Durante a campanha Lula adotou a política de prometer “mais do mesmo”, idealizando as realizações do seu governo, já que o de Dilma foi mal avaliado. Deu certo eleitoralmente, mas a equipe de transição que tratou do tema da agricultura familiar adotou uma importante mudança em relação aos tempos passados: a meta do novo MDA passou a ser a promoção da agroecologia como estratégia para dar sustentabilidade à produção desta categoria.

Sem ter havido uma avaliação das políticas aplicadas no passado, esta decisão a favor da agroecologia implica em uma crítica implícita aos governos de Lula, já que neles, assim como nos de Dilma, prevaleceu amplamente a promoção das práticas do agronegócio visando a sua adoção pela agricultura familiar. As medidas de apoio à produção agroecológica foram residuais.
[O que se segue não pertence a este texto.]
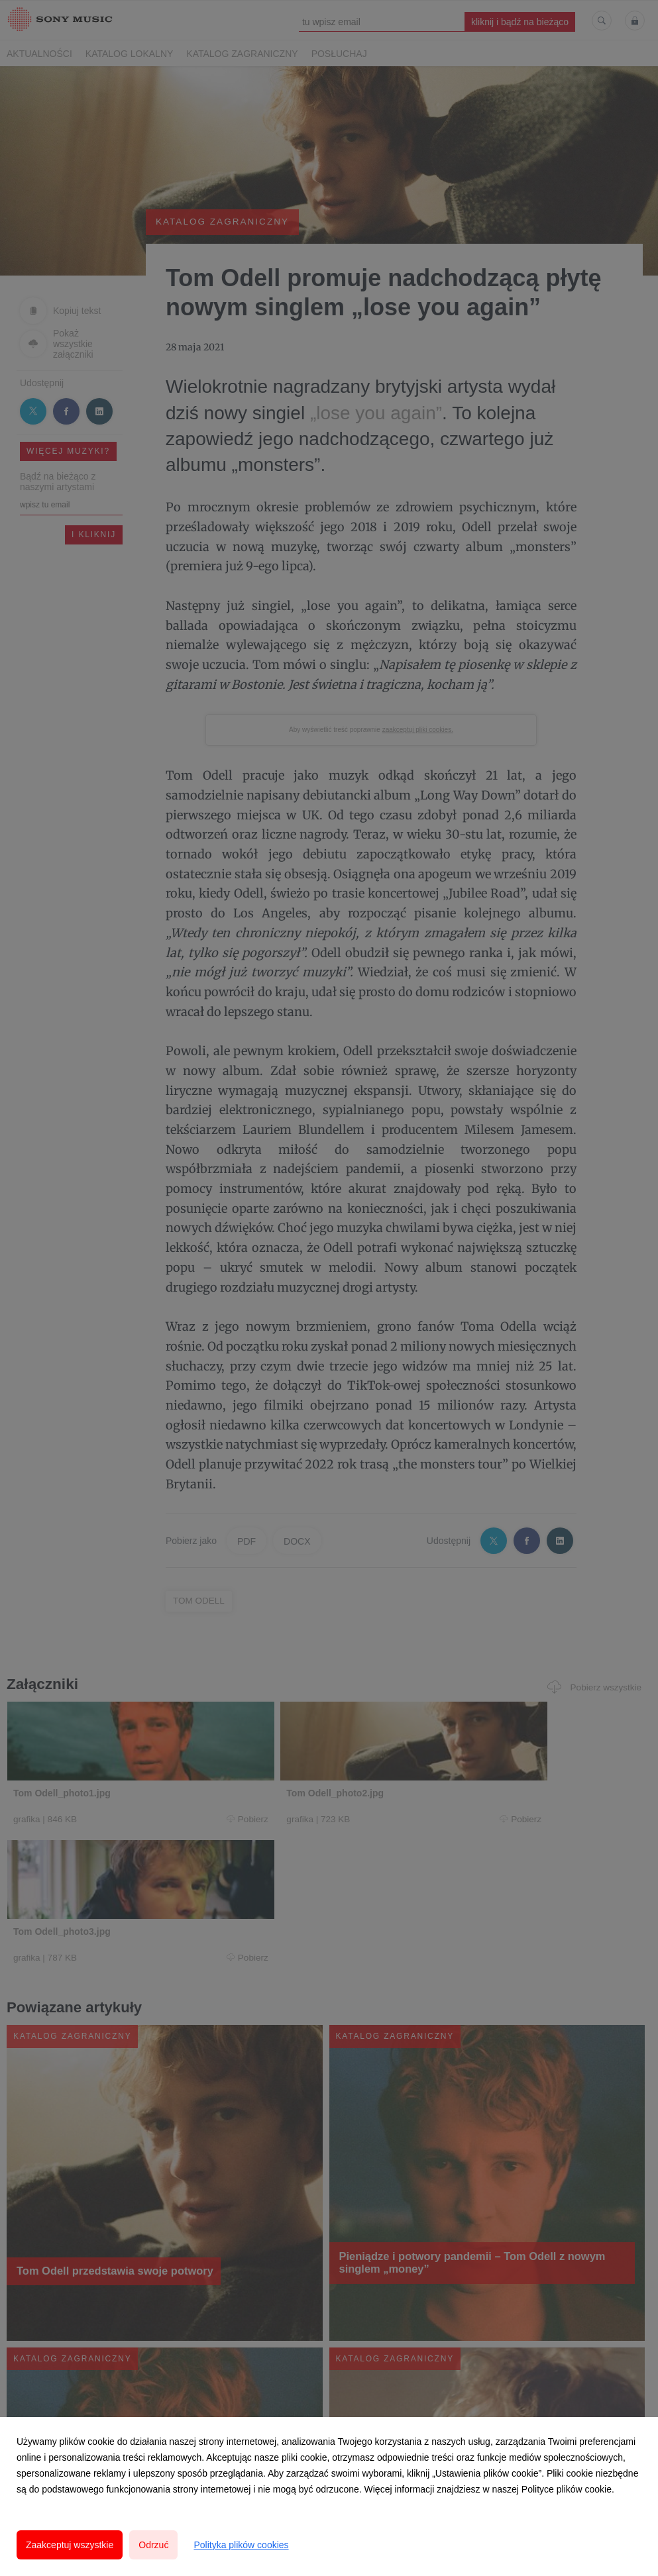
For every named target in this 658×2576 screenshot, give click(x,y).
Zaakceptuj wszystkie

O que a equipe de transição não fez foi discutir como traçar políticas de crédito, de ATER, de seguro e de acesso a mercados para realizar o objetivo definido. A experiência mostra que as medidas, bem marginais, adotadas nos governos passados para favorecer a agroecologia tiveram muitos problemas. Os créditos PRONAF agroecologia, semiárido e floresta foram mal formulados e tiveram pouquíssimos acessos; as chamadas de ATER para financiamento de projetos de promoção da agroecologia também tiveram enormes problemas de formulação e execução. As compras da CONAB (PAA, Programa de Aquisição de Alimentos) favorecendo produtos agroecológicos tiveram melhores resultados, mas os valores foram diminutos e beneficiaram poucos agricultores.
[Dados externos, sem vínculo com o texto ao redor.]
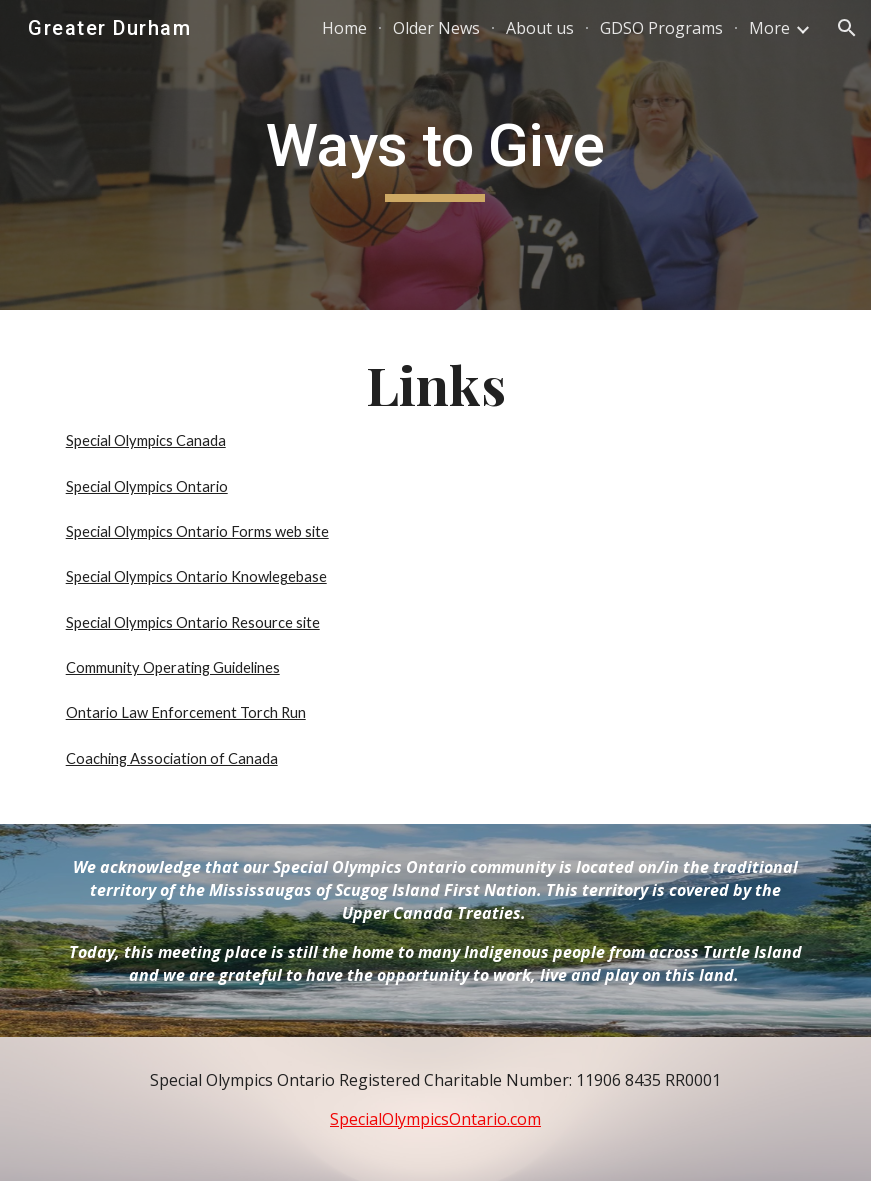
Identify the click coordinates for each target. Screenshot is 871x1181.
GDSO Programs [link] (661, 28)
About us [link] (540, 28)
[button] (847, 28)
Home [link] (344, 28)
O novo MDA tem dificuldades em fazer esta revisão das políticas. Em primeiro lugar, porque virou uma praxe desde os governos populares escantear qualquer crítica às ações do governo. As quedas de braço entre membros do Conselho do MDA (CONDRAF) e técnicos e dirigentes deste ministério foram constantes e resultaram em pelo menos um enfrentamento público por ocasião da primeira conferência nacional de ATER, no governo Dilma, com Pepe Vargas como ministro. Já o programa de crédito ficou blindado pelo MDA, que conseguiu impedir a formação de um Comitê de acompanhamento/avaliação da política no CONDRAF ao longo de 13 anos. Apenas no apagar das luzes do governo Dilma conseguimos criar um grupo de trabalho para avaliar esta política, apoiado pelo ministro Patrus Ananias. Este GT chegou a reunir uns 10 pesquisadores de universidades do nordeste, sudeste e sul, técnicos de ONGs, agentes financeiros e responsáveis governamentais. Durou pouco. O golpe em Dilma matou esta iniciativa no nascedouro.

Em segundo lugar, o novo MDA está composto por um grupo pequeno de técnicos, longe do número de pessoas que nele trabalhavam quando foi extinto por Temer. O pior é que não consegui identificar, entre os que hoje se encarregam deste ministério, algum dos membros das equipes que nele trabalharam nos tempos de Lula I e II e de Dilma I e I/3. Não há hoje, na equipe atual, a memória viva das experiencias, exitosas ou fracassadas, dos períodos anteriores.

De todas as políticas em prol da agricultura familiar, a de maior impacto e de maior durabilidade foi a de crédito. Ela foi concebida e dirigida por um técnico altamente competente, João Luiz Guadagnin, desde o governo FHC até a queda de Dilma. Foi o único programa a que Temer e Bolsonaro deram continuidade, promovendo técnicos que já trabalhavam no mesmo. E este programa, com todos os seus erros de concepção, está tendo continuidade neste governo, sem qualquer avaliação crítica. Me pergunto como é que o MST, importante participante do ato de lançamento do Plano de Safra no Planalto, recebeu esta “nova” proposta. Desde o governo Dilma, o MST tornou-se um defensor coerente e incisivo da agroecologia, assim como a CONTRAF e a CONTAG, embora estes dois últimos sejam menos convictos desta proposta, pelo menos como proposta universal.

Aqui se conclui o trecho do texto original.